A human could do the same, but it's unreasonable to expect every learner has a human on standby to cater to their every educational whim at all hours of the day.
LLMs will tell you anything, and if you can't fact check it, you will never know if it's true or not.
If you're fine with believing in random words put together nicely, I can't stop you, but I won't cheer you on, either.
Your own reference explains how the AI responses are more than just random words put together nicely, and I can and have fact-checked it. It's not a trustworthy tool for many things, but it is useful for language-based pursuits, because language is precisely what it's designed to work with.
For example, I've recently been watching a Chinese period drama and asked ChatGPT what various words were by transcribing how I heard them and explaining the context. It gave me accurate hanzi, pinyin, and definitions as confirmed by dictionary sites. It's been a very valuable tool to me for language learning.
It's a token-based model. Not exactly language.
I'm happy that you feel like it's helping you.
But never trust it.
I remember having an Oxford Dictionary CD as a child (got it with the physical copy).
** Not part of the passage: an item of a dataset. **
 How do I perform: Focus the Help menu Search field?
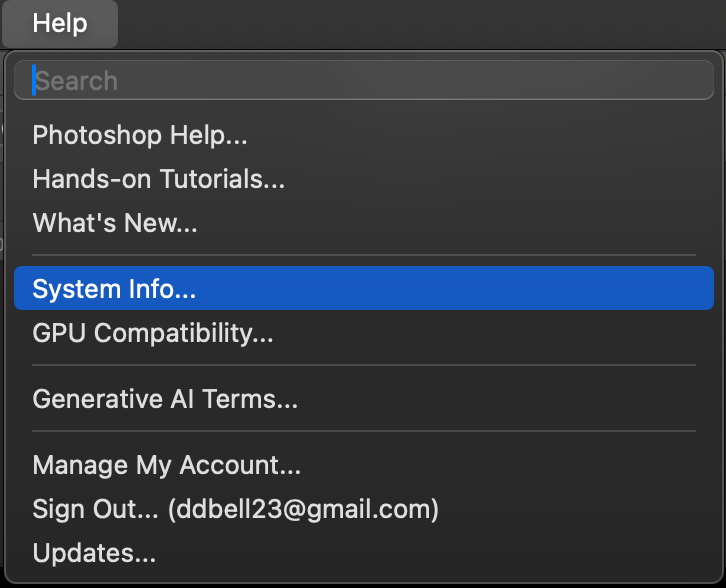tap(363, 81)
Unfortunately, it stopped working long ago (and I didn't rip it), but while it did work, I had quite a lot of fun reading up on word-origins, synonyms/antonyms, pronunciations and whatnot.
I'd honestly rather be able to connect something like that to Calibre (and other programs) with DBus, rather than use AI for a definition. And that was just a single CD (I can be sure, because I didn't have a DVD reader).
So, perhaps some other use case?
AI is not only capable of definitions. In fact... You wouldn't use it for that. But It's terribly good at context. So it can interpret a whole phrase, or paragraph. Maybe calibre even passes the book metadata so it can infer characters, places and broader context.
Yeah, that won't really be doable just by an extended dictionary.
I myself tend to use Google sometimes, to look for stuff like "one word for the phrase ..." and most of the times the AI is the one giving the answer.
QuickDic's default databases are compiled from Wiktionary entries, and Wiktionary seems like the most reliable part of Wikipedia currently. Wonder then if that couldn't be used also. On QuickDic, having all databases installed takes a bit over 1 GB, not much for desktop standards afaik.
And then the AI can give you some made up and incorrect answer. Hooray!
Sure, I guess, but I could just as easily ask chatgpt in the chatgpt app, I feel.
This just makes it faster, and convenient, you don't have to get out of your book.
AI slop has no place in books.
fuck that shit!
So if it only lets the llm see highlighted text, whats the point of even adding it into calibre. It takes 0 extra seconds to paste that text into google or chatgpt or duck.ai or whatever
You know it doesn't take 0 seconds. Record yourself. If you are studying or something (and need AI comments somehow), it's a good feature.
There’s also a small mental cost to switching contexts, from reader to browser.
This is actually one of the better uses of AI I’ve seen because it is literally asking a large language model about language.
I probably still won’t use it, but at least it makes sense!
Just what nobody wanted in their eReading software.